Sime Darby proposed to acquire Industrial Enterprises Co. Ltd (IEC) for RM80.4m (less the net debt position of IEC at completion).
IEC is involved in the business of crushing, refining and distribution of soyabean oil (marketed under the brand names of “TIP” and “TIP Wise”).
IEC has a crushing plant (with capacity of 900mt/day), a neutralization plant (with capacity of 165mt/day) and refinery (with capacity of 140mt/day) in the Nonthaburi province (30 km north of Bangkok and 40 km away from Sime Darby’s existing palm oil refinery).
The proposed acquisition is expected to be completed by mid-July 2014.
No immediate impact to earnings and balance sheet, given Sime Darby’s large earnings and asset base.

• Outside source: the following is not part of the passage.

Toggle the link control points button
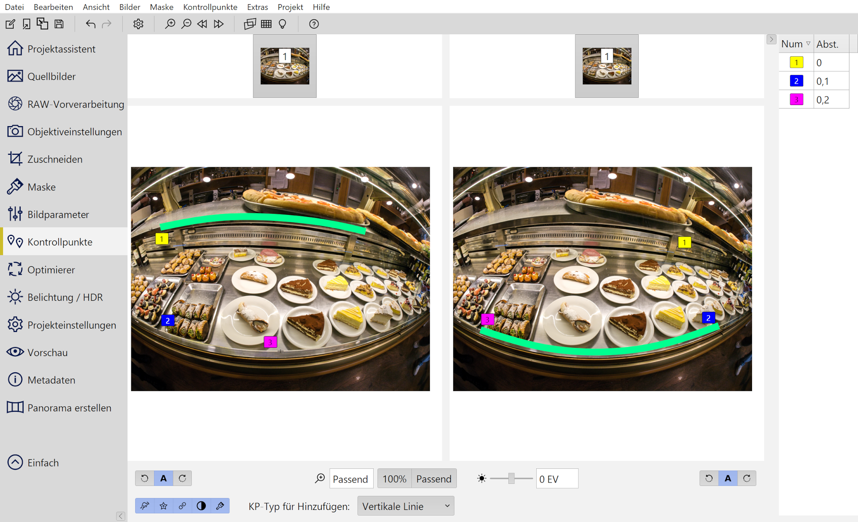 [182, 506]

Nevertheless, the proposed acquisition is in line with Sime Darby’s strategy to expand and rebalance its plantation businesses, as well as strengthen its presence in the greater Mekong sub-region via its investment in the soya crushing plant. We note that Sime Darby currently has palm oil refineries in Thailand and Vietnam.
Maintained.
HOLD
Positives – Strong balance sheet.
Negative – (1) Cooling economic activities in China and Australia may have an adverse impact on Sime Darby’s earnings; and (2) Overseas expansion risk.
Maintain SOP-derived TP of RM10.02 (see Figure 1).